Word for word, please copy the line containing "Instruction: Subscribe to" and all lines after it in the entries below, and only those, leaving every picture out.

MATERIALS PROVIDED:
....
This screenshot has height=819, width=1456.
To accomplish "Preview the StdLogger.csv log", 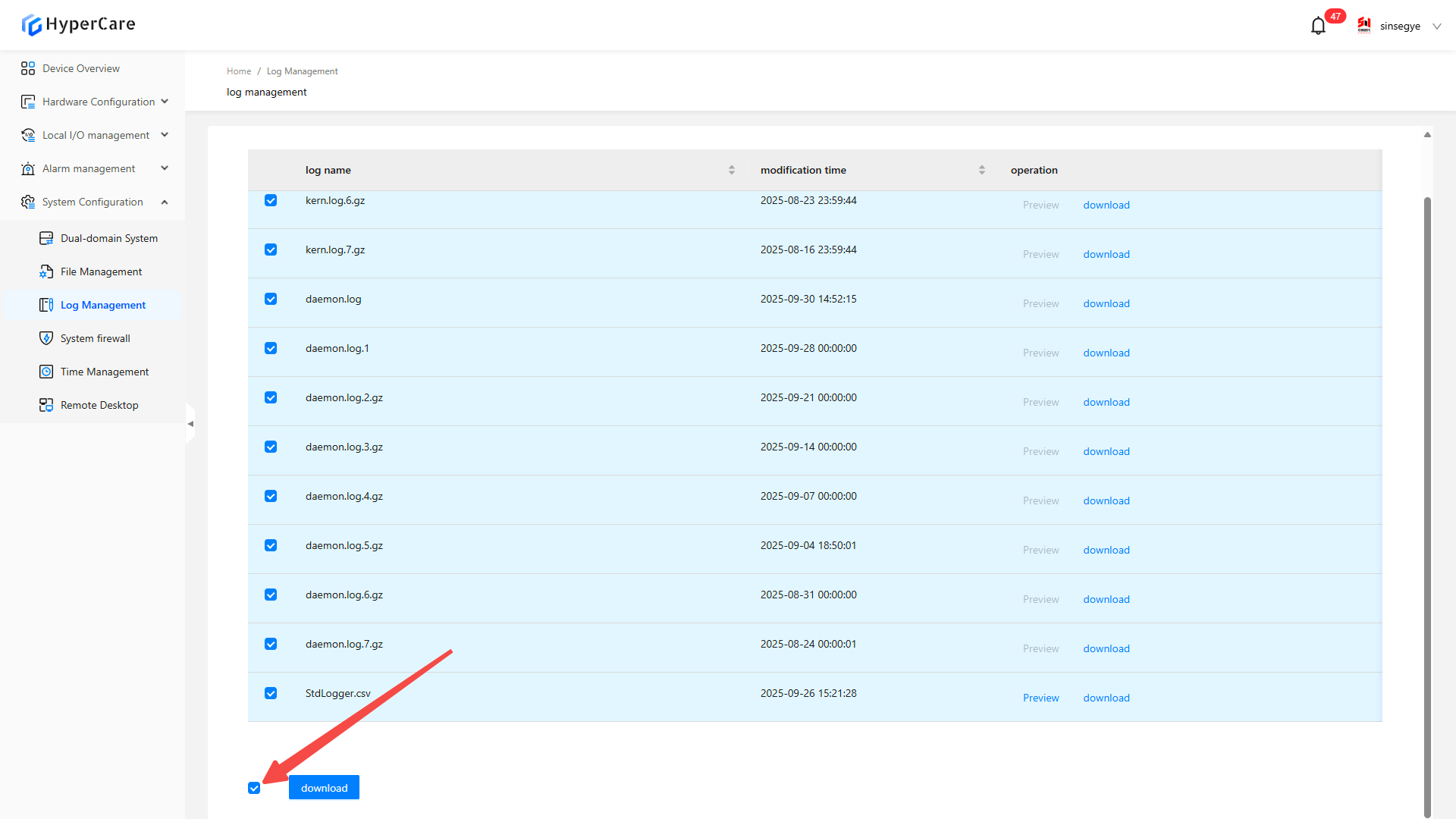I will pos(1040,698).

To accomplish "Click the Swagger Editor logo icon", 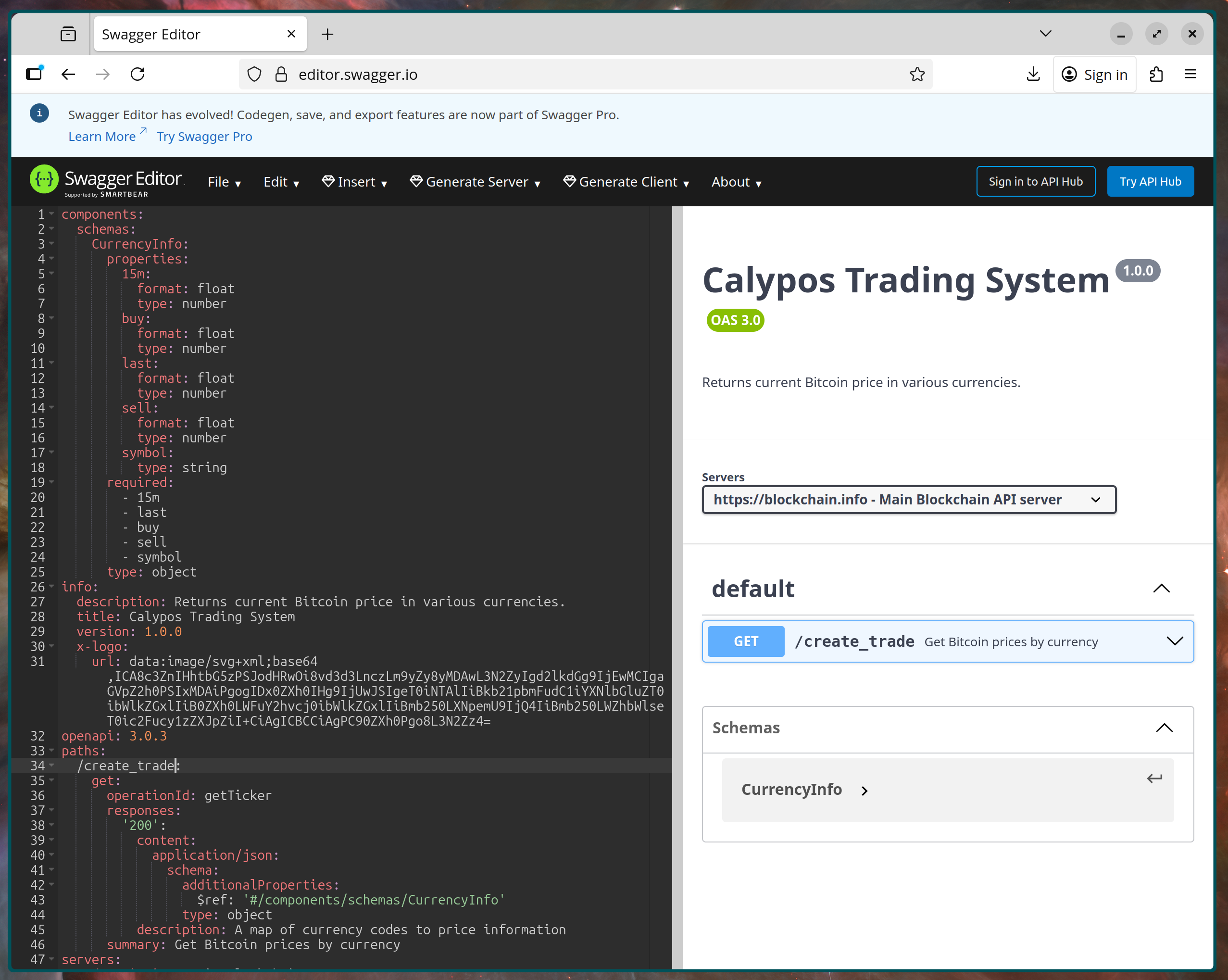I will [x=44, y=179].
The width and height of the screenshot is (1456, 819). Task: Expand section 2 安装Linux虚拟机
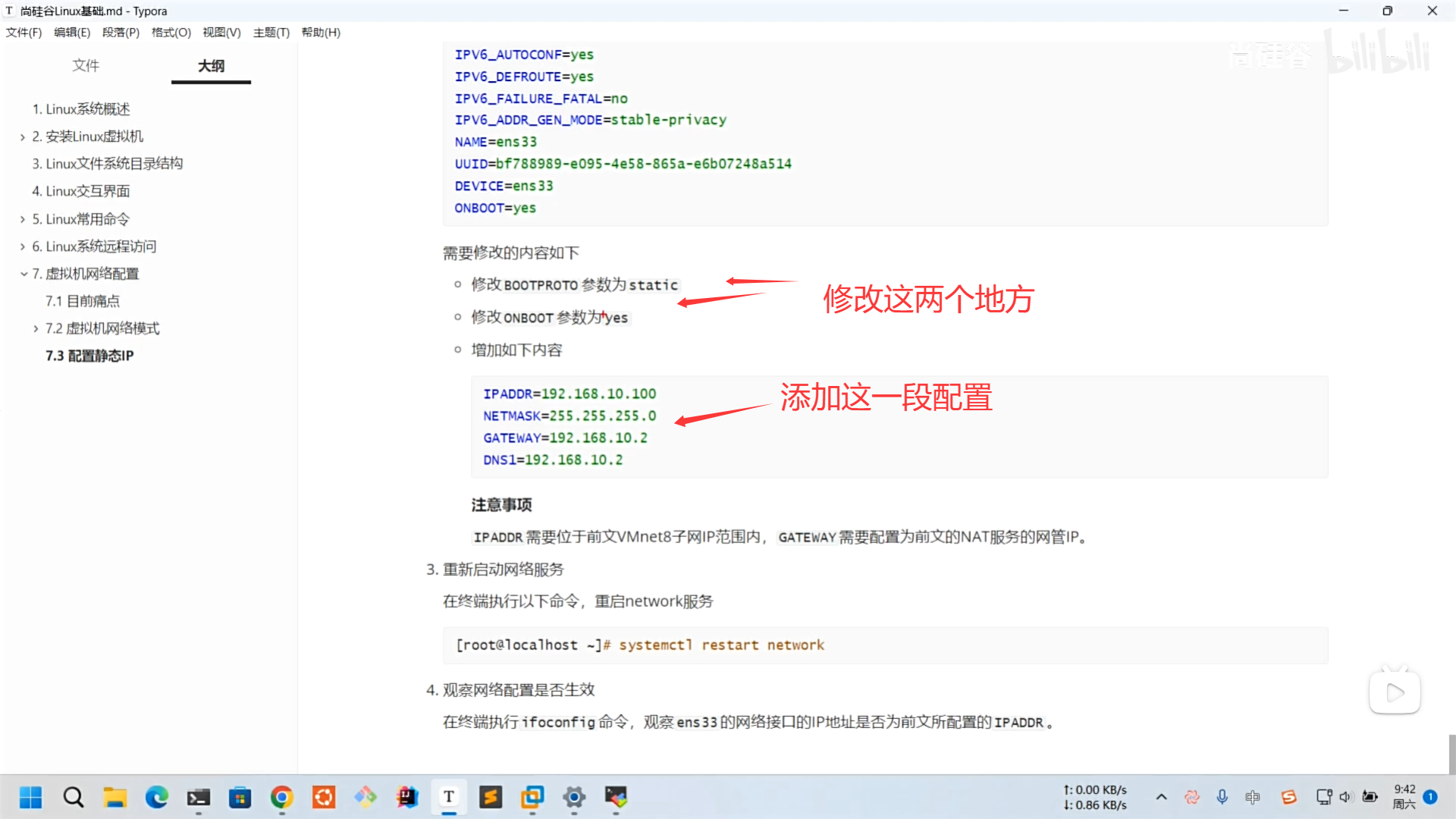(23, 137)
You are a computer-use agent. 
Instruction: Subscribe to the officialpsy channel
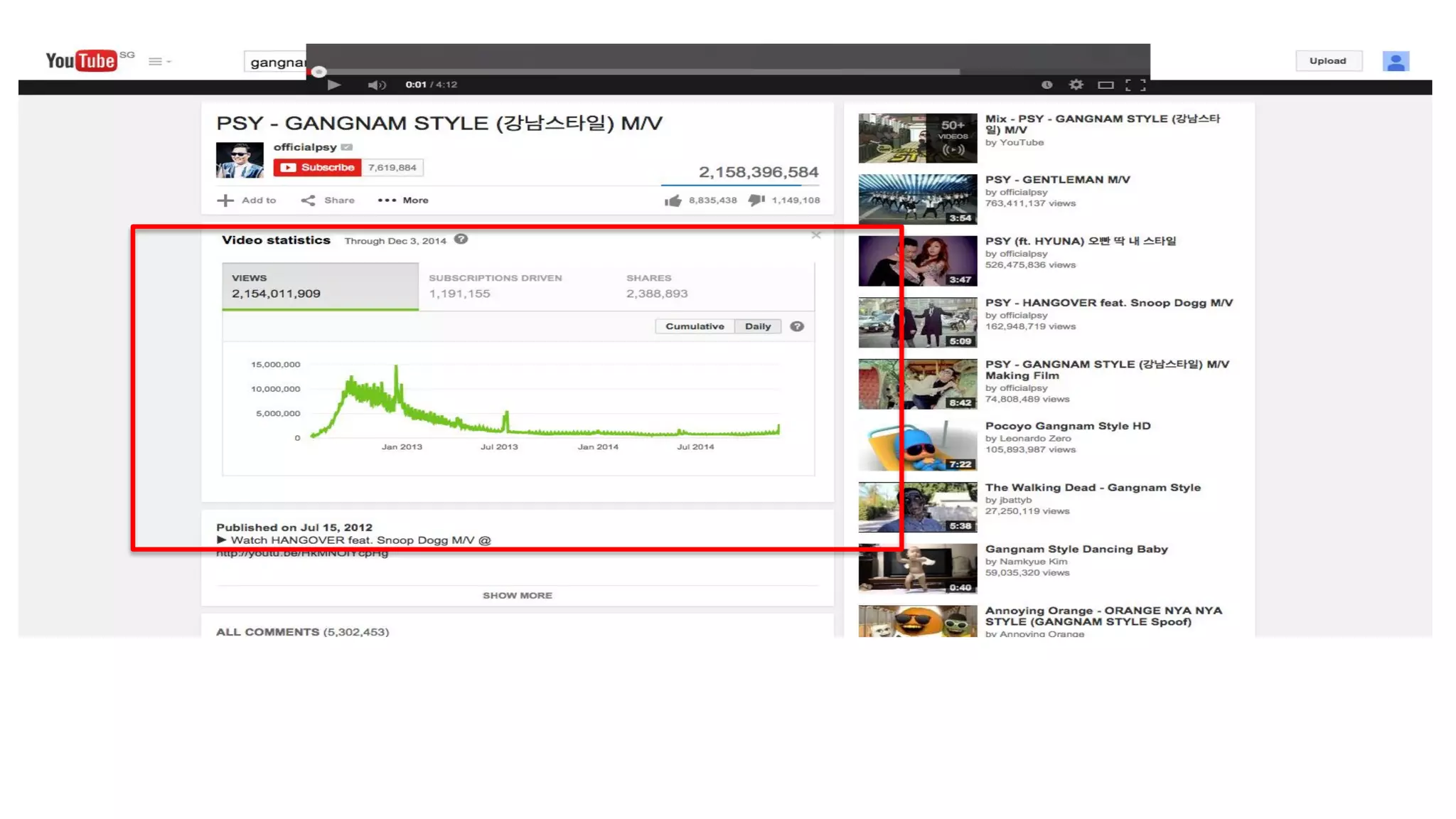pyautogui.click(x=317, y=168)
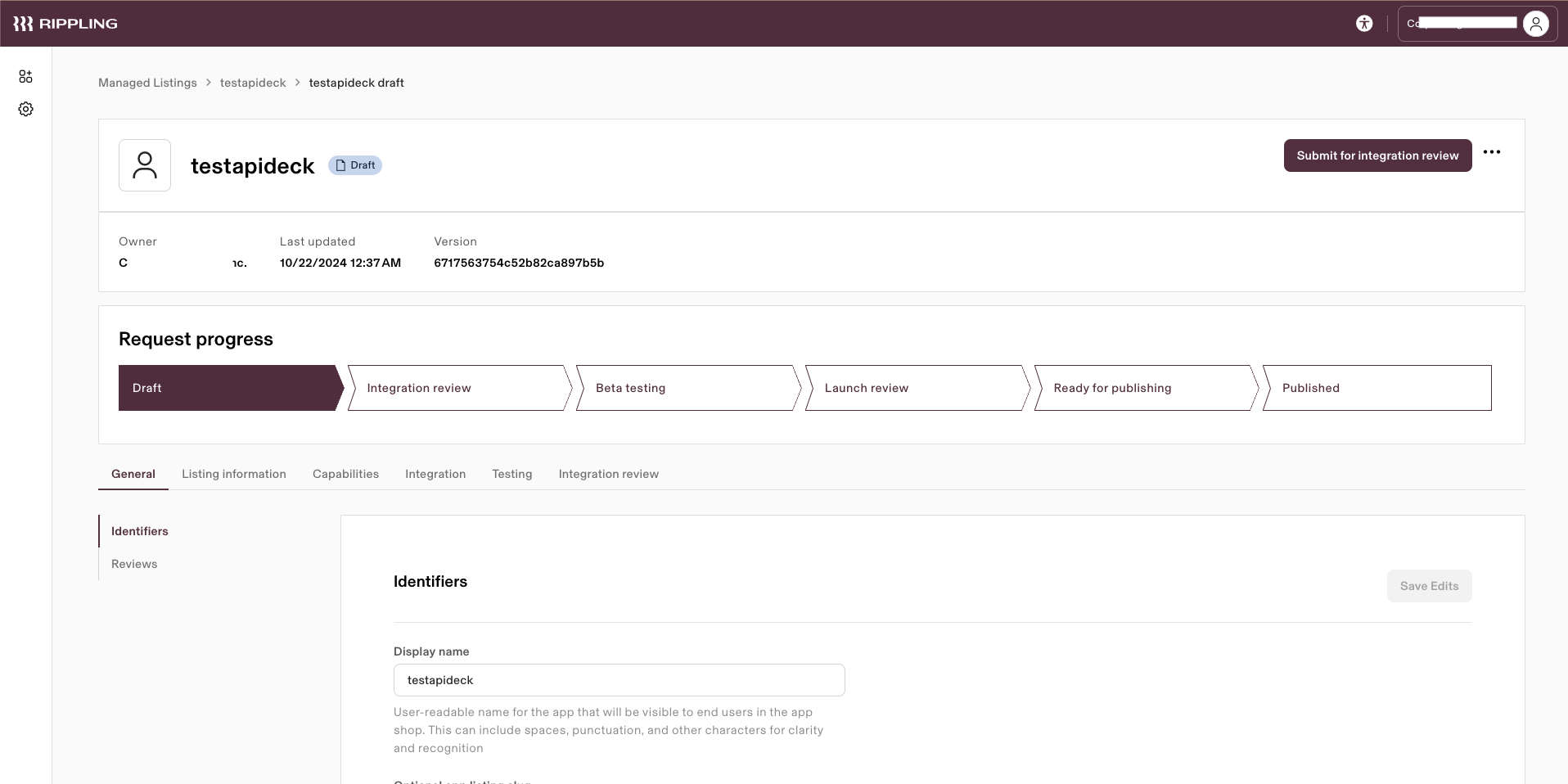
....
RESPONSE TO THIS TASK:
Instruction: Subscribe to the officialpsy channel
pyautogui.click(x=317, y=168)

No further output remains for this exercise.